In the case of Monad, social proof from their community has become a unique selling point for developers deciding where to deploy their applications. Some teams have discovered that simply tweeting “gmonad” garnered their highest engagement posts, thanks to the enthusiastic response from the Nads community. Optimism’s ecosystem team often emphasizes, “Community isn’t everything; it’s the only thing,” using this principle to guide developer attraction strategies.
Teams should prioritize community experience as a core part of their growth strategy, considering the early hiring of community roles to keep the growth flywheel spinning—reducing the burden of future business development efforts to attract infrastructure and applications.

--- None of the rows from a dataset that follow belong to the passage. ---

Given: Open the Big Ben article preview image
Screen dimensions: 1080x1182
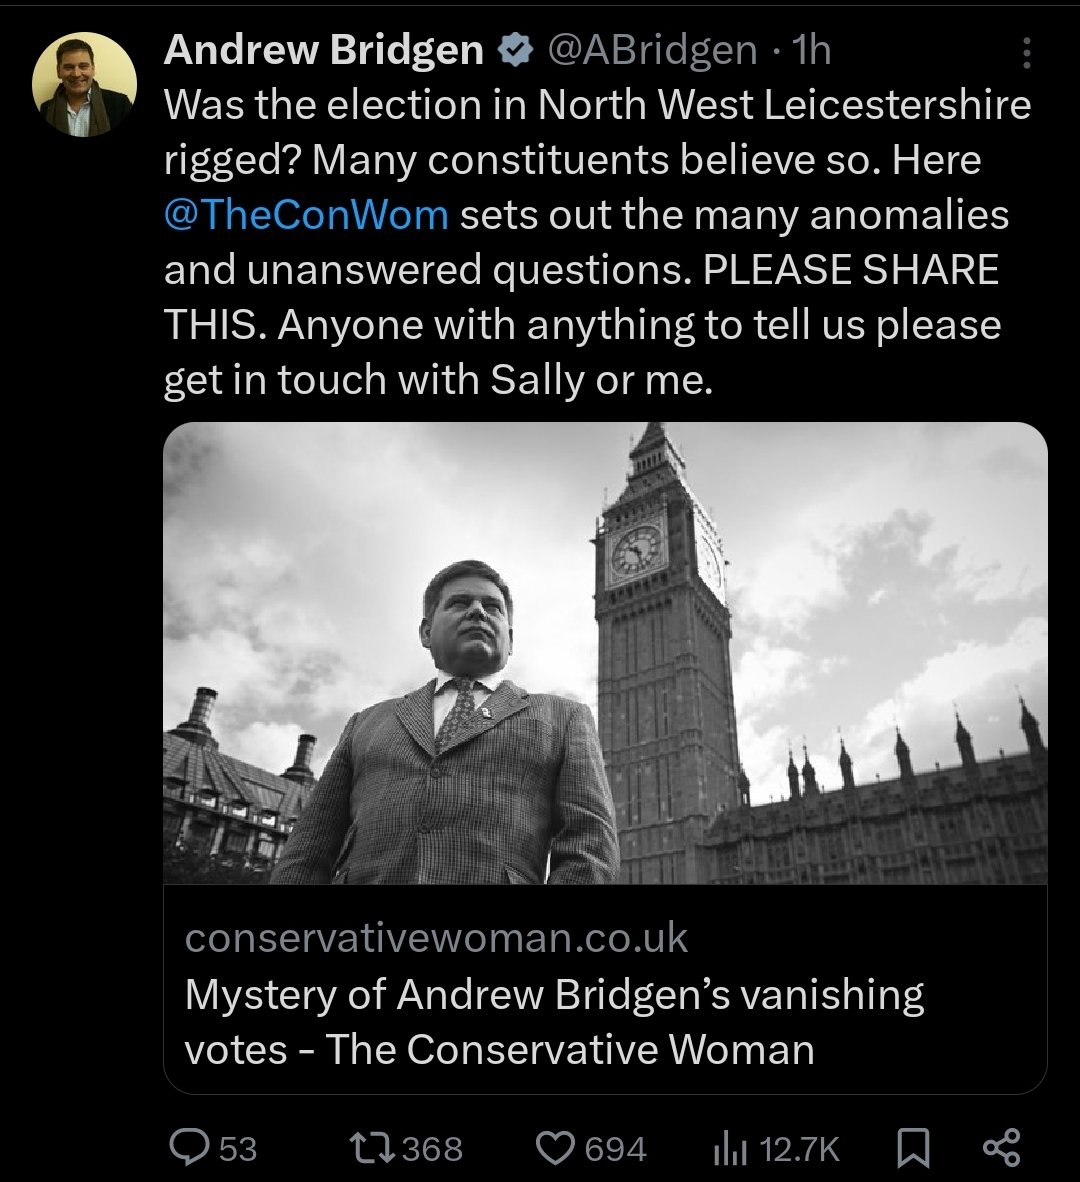Looking at the screenshot, I should (x=605, y=653).
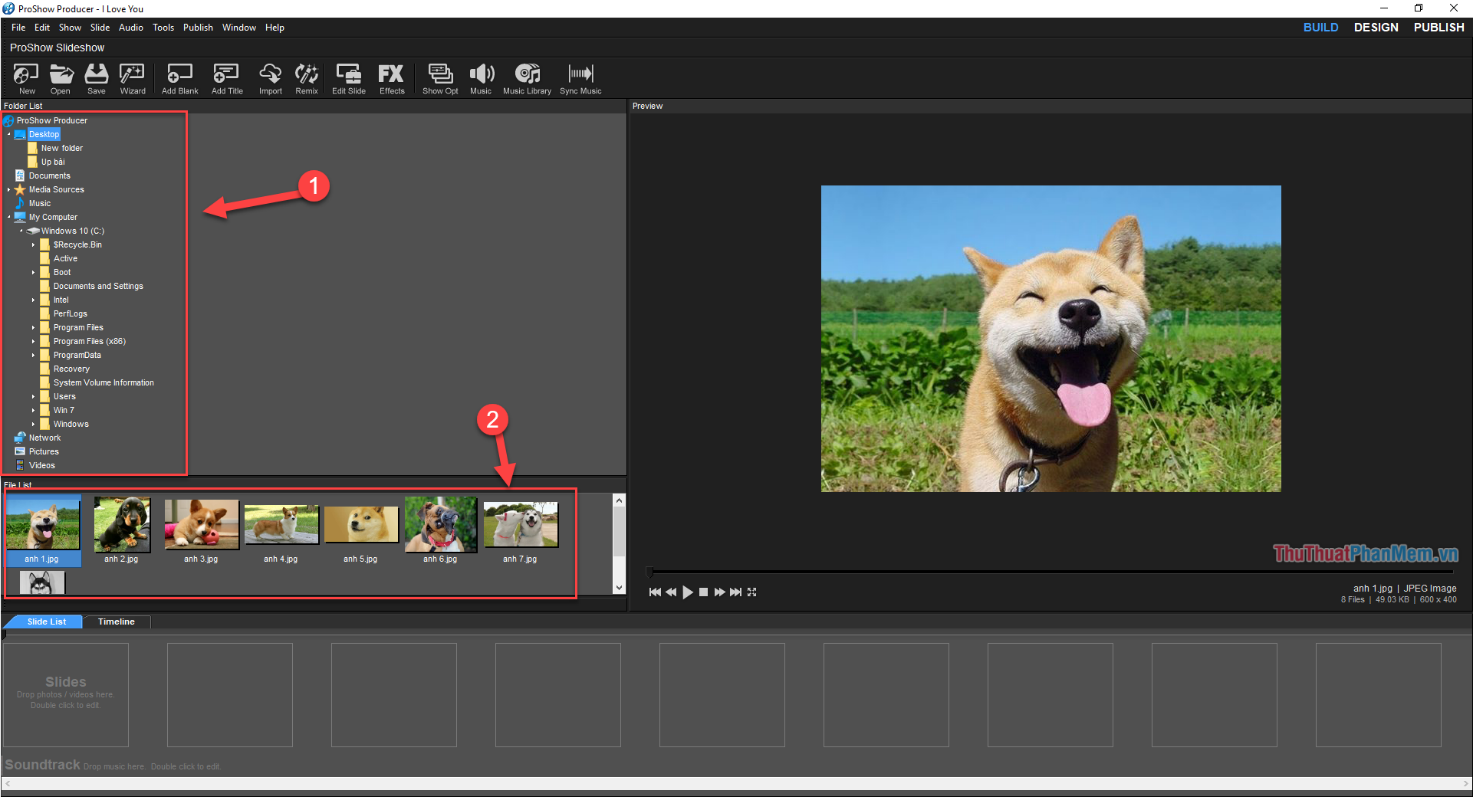Switch to the Timeline tab
Image resolution: width=1473 pixels, height=797 pixels.
click(116, 621)
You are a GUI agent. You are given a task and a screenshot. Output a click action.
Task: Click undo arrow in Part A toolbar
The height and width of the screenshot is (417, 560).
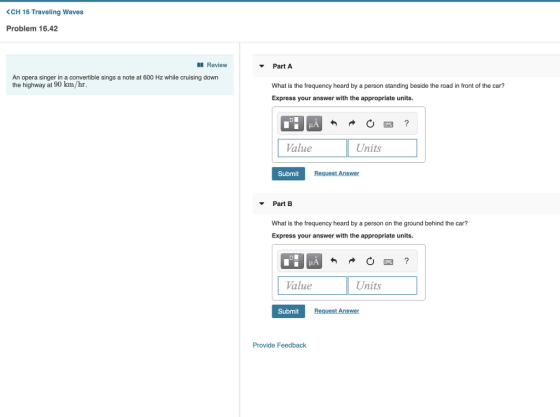click(x=334, y=124)
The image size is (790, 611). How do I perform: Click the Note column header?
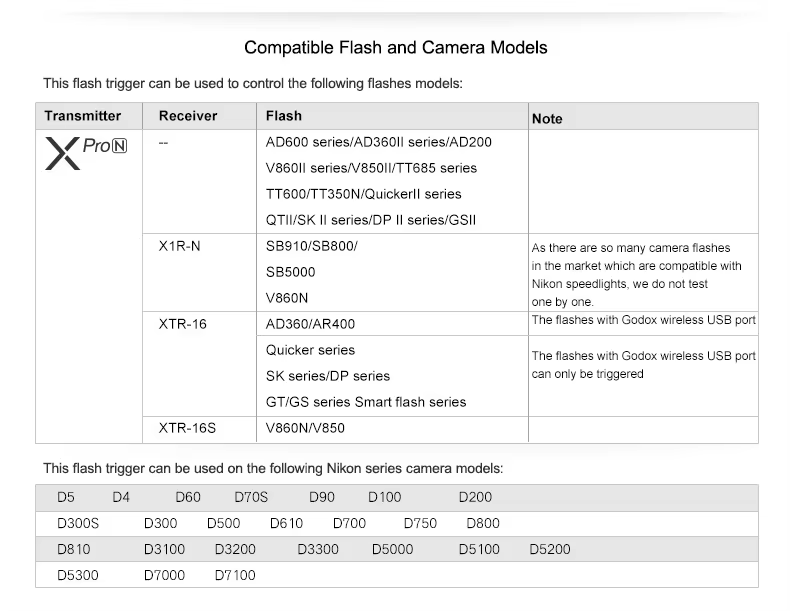(x=547, y=118)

2. Qualitative Experience Over Quantitative Metrics in Early Community Building
Joining your community should feel like being at the forefront of the next wave of the internet, where members actively shape the narrative and influence the growth trajectory. This feeling is difficult to quantify, beyond spending 10 minutes in a Discord or forum to see if you genuinely enjoy the experience and want to contribute to the vision.
Many teams make the mistake of initially targeting hard metrics, such as the number of Discord members and Twitter followers. These metrics often attract shallow engagement, similar to bot-like interactions. This focus can stifle the authentic relationships needed to kickstart a community and prevent you from retaining your most valuable long-term members.
As the community scales, continue seeking metrics that anchor these experiences. Kevin from Monad likes to track the number of high-quality replies to Monad’s Twitter account, filtering out generic “GM” responses to see how many people are truly engaging. Binji from Optimism also pays attention to the number of replies to follow-up comments in main threads, indicating meaningful person-to-person interactions within the community.
3. Incentives Attract Users, but Culture Keeps Them
Cryptocurrencies aren’t the only industry to use economic incentives to attract new users. Web2 companies like PayPal, Uber, and Airbnb have long used similar tactics to solve the cold start problem. What sets crypto apart is the scale of incentives and the overreliance on this mechanism for driving short-term adoption.
Any user acquisition strategy needs to be paired with a retention strategy, something most teams overlook. While pursuing mass onboarding through bounties, airdrops, and other incentive programs, teams might inadvertently attract bots and farmers, diluting the genuine interactions that originally defined the community.
Users will stay in an ecosystem if they discover use cases, experiences, or relationships that resonate deeply with them. Teams should view onboarding as just the beginning of the user journey, focusing on creating memorable experiences that entice users to return.
4. Promote Within the Community and Trust Optimistically
Your community is your best resource for reaching new regions, crowdsourcing product ideas, and achieving goals beyond the founding team’s capacity. To fully leverage the community’s consensus, create structured processes to identify and elevate the top community members to official positions.
Optimism offers different contribution paths for data analysts, content creators, developer support, and other key roles under the NERD program, where participants can earn retrospective rewards for their hard work. Monad has promoted over 15 community members to key roles in expanding and educating the community, without having to revoke any responsibilities due to trust violations.
If you don’t empower your community, don’t expect them to support you.
5. People-Centric Onboarding and Communities
People want to interact with other people, not with companies or bots. Look for ways to enhance non-bot interactions in the onboarding process, even if it doesn’t scale easily.
Monad has implemented a newbie channel on Discord where new users must converse with a real person to pass a vibe check. Counterintuitively, this added friction in the onboarding process has led to increased retention rates because users become more invested in the Discord channel they spent 10–15 minutes joining.
At Optimism, Binji consciously engages with the OP community through his personal account, often more than through the main Optimism account. When communities can draw inspiration from real people and build genuine rapport, they’re more likely to engage in substantive conversations.
Conclusion
By learning from these lessons, crypto teams can build more resilient communities that not only attract users but also retain them through meaningful experiences, authentic interactions, and a shared sense of purpose.